Transcribe the entries below exactly as they appear.

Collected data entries
= Beginning of Section =
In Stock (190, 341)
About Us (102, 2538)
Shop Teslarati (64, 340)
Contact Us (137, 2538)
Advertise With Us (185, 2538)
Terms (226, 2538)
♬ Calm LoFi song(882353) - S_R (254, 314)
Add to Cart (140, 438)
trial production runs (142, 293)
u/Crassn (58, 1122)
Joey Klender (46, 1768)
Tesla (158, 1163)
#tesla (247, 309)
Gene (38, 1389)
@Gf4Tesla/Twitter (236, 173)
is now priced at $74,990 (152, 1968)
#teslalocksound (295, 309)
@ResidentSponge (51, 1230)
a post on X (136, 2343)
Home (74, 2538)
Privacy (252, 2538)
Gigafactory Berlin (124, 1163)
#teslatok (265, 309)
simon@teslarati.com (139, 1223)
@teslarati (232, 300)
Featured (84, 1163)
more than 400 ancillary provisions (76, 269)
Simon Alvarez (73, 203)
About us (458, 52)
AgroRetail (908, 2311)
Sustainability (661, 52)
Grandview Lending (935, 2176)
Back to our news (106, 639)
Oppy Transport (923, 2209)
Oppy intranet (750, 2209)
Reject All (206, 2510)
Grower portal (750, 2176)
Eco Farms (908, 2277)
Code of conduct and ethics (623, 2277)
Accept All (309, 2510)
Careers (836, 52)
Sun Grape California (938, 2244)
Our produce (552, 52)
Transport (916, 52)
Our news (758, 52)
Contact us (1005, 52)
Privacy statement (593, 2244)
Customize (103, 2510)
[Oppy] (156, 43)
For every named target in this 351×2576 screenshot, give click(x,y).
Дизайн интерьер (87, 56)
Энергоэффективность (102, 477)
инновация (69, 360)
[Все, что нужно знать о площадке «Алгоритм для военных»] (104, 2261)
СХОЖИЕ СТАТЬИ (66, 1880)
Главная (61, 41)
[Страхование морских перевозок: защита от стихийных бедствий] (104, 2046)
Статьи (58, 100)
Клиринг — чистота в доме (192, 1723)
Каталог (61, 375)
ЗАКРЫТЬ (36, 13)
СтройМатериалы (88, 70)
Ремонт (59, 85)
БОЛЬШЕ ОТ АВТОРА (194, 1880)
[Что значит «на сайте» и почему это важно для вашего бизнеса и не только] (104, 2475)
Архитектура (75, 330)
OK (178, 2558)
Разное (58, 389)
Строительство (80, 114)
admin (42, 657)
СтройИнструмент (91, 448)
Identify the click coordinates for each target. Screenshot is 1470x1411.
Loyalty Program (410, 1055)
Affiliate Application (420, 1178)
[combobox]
= End of Section =
_YOUR SOLUTION:_
In Stock (190, 341)
About Us (102, 2538)
Shop Teslarati (64, 340)
Contact Us (137, 2538)
Advertise With Us (185, 2538)
Terms (226, 2538)
♬ Calm LoFi song(882353) - S_R (254, 314)
Add to Cart (140, 438)
trial production runs (142, 293)
u/Crassn (58, 1122)
Joey Klender (46, 1768)
Tesla (158, 1163)
#tesla (247, 309)
Gene (38, 1389)
@Gf4Tesla/Twitter (236, 173)
is now priced at $74,990 (152, 1968)
#teslalocksound (295, 309)
@ResidentSponge (51, 1230)
a post on X (136, 2343)
Home (74, 2538)
Privacy (252, 2538)
Gigafactory Berlin (124, 1163)
#teslatok (265, 309)
simon@teslarati.com (139, 1223)
@teslarati (232, 300)
Featured (84, 1163)
more than 400 ancillary provisions (76, 269)
Simon Alvarez (73, 203)
About us (458, 52)
AgroRetail (908, 2311)
Sustainability (661, 52)
Grandview Lending (935, 2176)
Back to our news (106, 639)
Oppy Transport (923, 2209)
Oppy intranet (750, 2209)
Reject All (206, 2510)
Grower portal (750, 2176)
Eco Farms (908, 2277)
Code of conduct and ethics (623, 2277)
Accept All (309, 2510)
Careers (836, 52)
Sun Grape California (938, 2244)
Our produce (552, 52)
Transport (916, 52)
Our news (758, 52)
Contact us (1005, 52)
Privacy statement (593, 2244)
Customize (103, 2510)
[Oppy] (156, 43)
For every named target in this 351×2576 screenshot, give click(x,y).
Дизайн интерьер (87, 56)
Энергоэффективность (102, 477)
инновация (69, 360)
[Все, что нужно знать о площадке «Алгоритм для военных»] (104, 2261)
СХОЖИЕ СТАТЬИ (66, 1880)
Главная (61, 41)
[Страхование морских перевозок: защита от стихийных бедствий] (104, 2046)
Статьи (58, 100)
Клиринг — чистота в доме (192, 1723)
Каталог (61, 375)
ЗАКРЫТЬ (36, 13)
СтройМатериалы (88, 70)
Ремонт (59, 85)
БОЛЬШЕ ОТ АВТОРА (194, 1880)
[Что значит «на сайте» и почему это важно для вашего бизнеса и не только] (104, 2475)
Архитектура (75, 330)
OK (178, 2558)
Разное (58, 389)
Строительство (80, 114)
admin (42, 657)
СтройИнструмент (91, 448)
Identify the click coordinates for each target. Screenshot is 1470x1411.
Loyalty Program (410, 1055)
Affiliate Application (420, 1178)
[combobox]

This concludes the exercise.